Check your understanding.
A. Please copy the passage of the autism EEG abstract from "Dr Elizabeth Milne's" to "simple visual stimulus.".
B. Answer these questions from the autism EEG abstract:
(i) In which journal did the article appear?
(ii) According to the background, what kind of visual perception do individuals with ASD experience?
(iii) How many individuals with ASD were investigated?

Document extract.
Dr Elizabeth Milne's Publications\Journal Articles Journal ArticlesMILNE, E., SCOPE, A., PASCALIS, O., BUCKLEY, D., & Makeig, S. (2009). Independent Component Analysis Reveals Atypical Electroencephalographic Activity During Visual Perception in Individuals with Autism. Biological Psychiatry, 65, 22-30.
Background: Individuals with autistic spectrum disorder (ASD) experience atypical visual perception, yet the etiology of this remains unknown. The aim of this study was to investigate the neural correlates of visual perception in individuals with and without ASD by carrying out a detailed analysis of the dynamic brain processes elicited by perception of a simple visual stimulus.
Methods: We investigated perception in 20 individuals with ASD and 20 control subjects with electroencephalography (EEG). Visual evoked potentials elicited by Gabor patches of varying spatial frequency and stimulus-induced changes in α- and γ-frequency bands of independent components were compared in those with and without ASD.

Given information.
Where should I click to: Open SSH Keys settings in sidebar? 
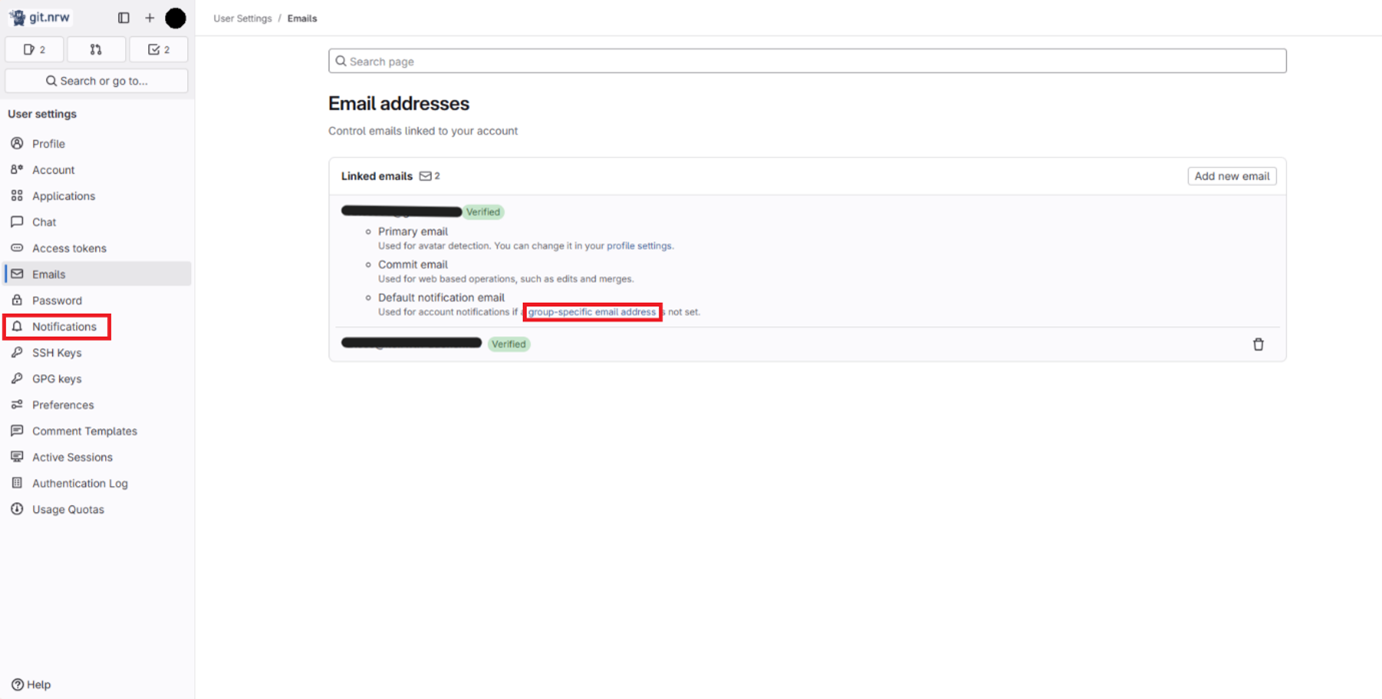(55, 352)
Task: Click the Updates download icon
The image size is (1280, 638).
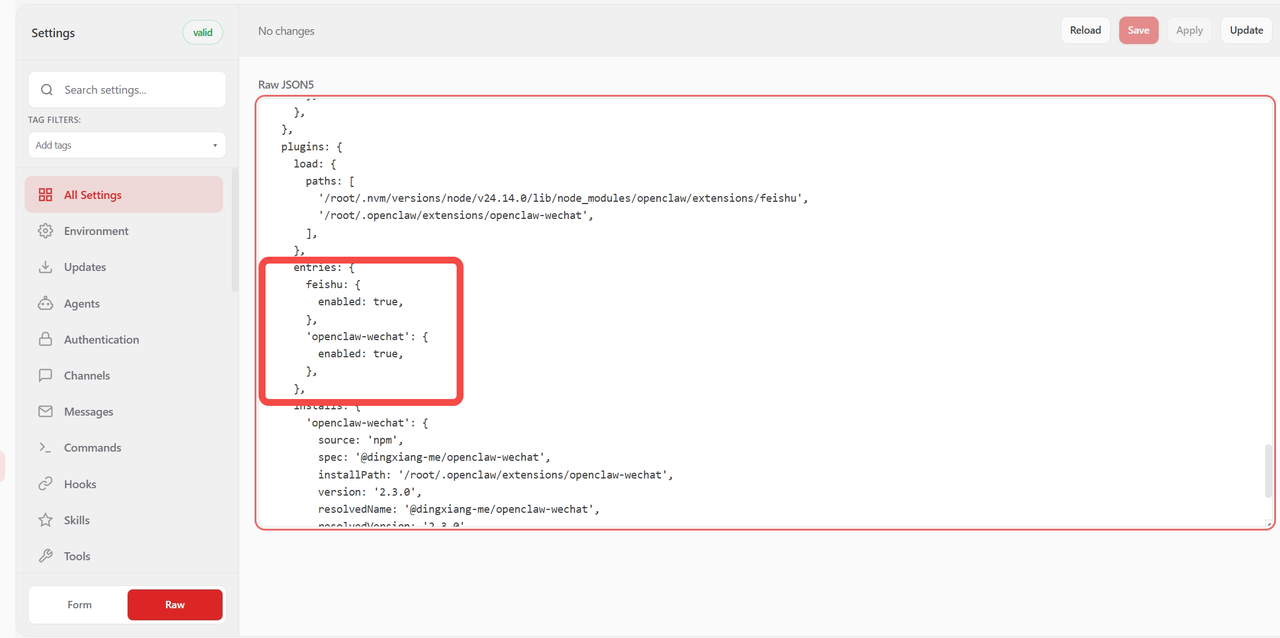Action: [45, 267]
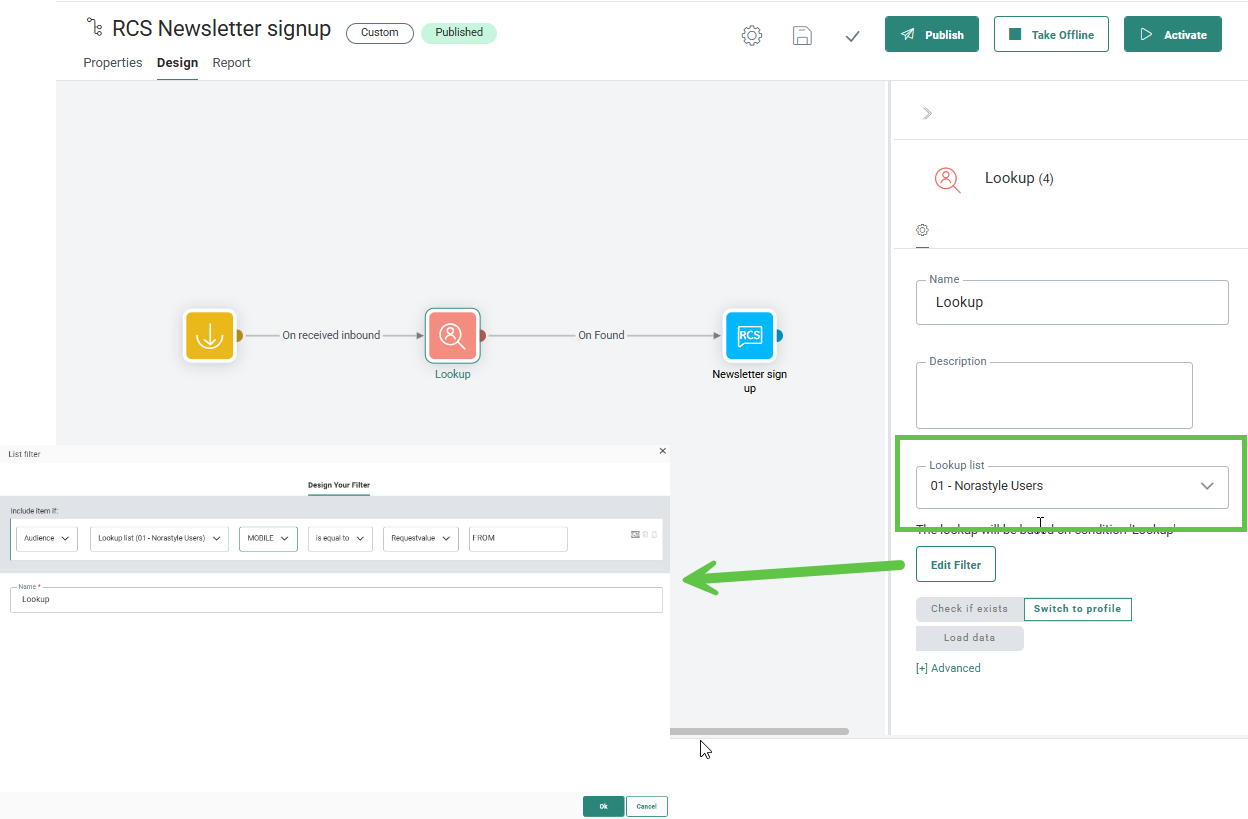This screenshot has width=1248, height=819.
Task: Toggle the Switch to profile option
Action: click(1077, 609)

Answer set.
A.
Dr Elizabeth Milne's Publications\Journal Articles Journal ArticlesMILNE, E., SCOPE, A., PASCALIS, O., BUCKLEY, D., & Makeig, S. (2009). Independent Component Analysis Reveals Atypical Electroencephalographic Activity During Visual Perception in Individuals with Autism. Biological Psychiatry, 65, 22-30.
Background: Individuals with autistic spectrum disorder (ASD) experience atypical visual perception, yet the etiology of this remains unknown. The aim of this study was to investigate the neural correlates of visual perception in individuals with and without ASD by carrying out a detailed analysis of the dynamic brain processes elicited by perception of a simple visual stimulus.

B.
(i) Biological Psychiatry
(ii) Atypical visual perception
(iii) 20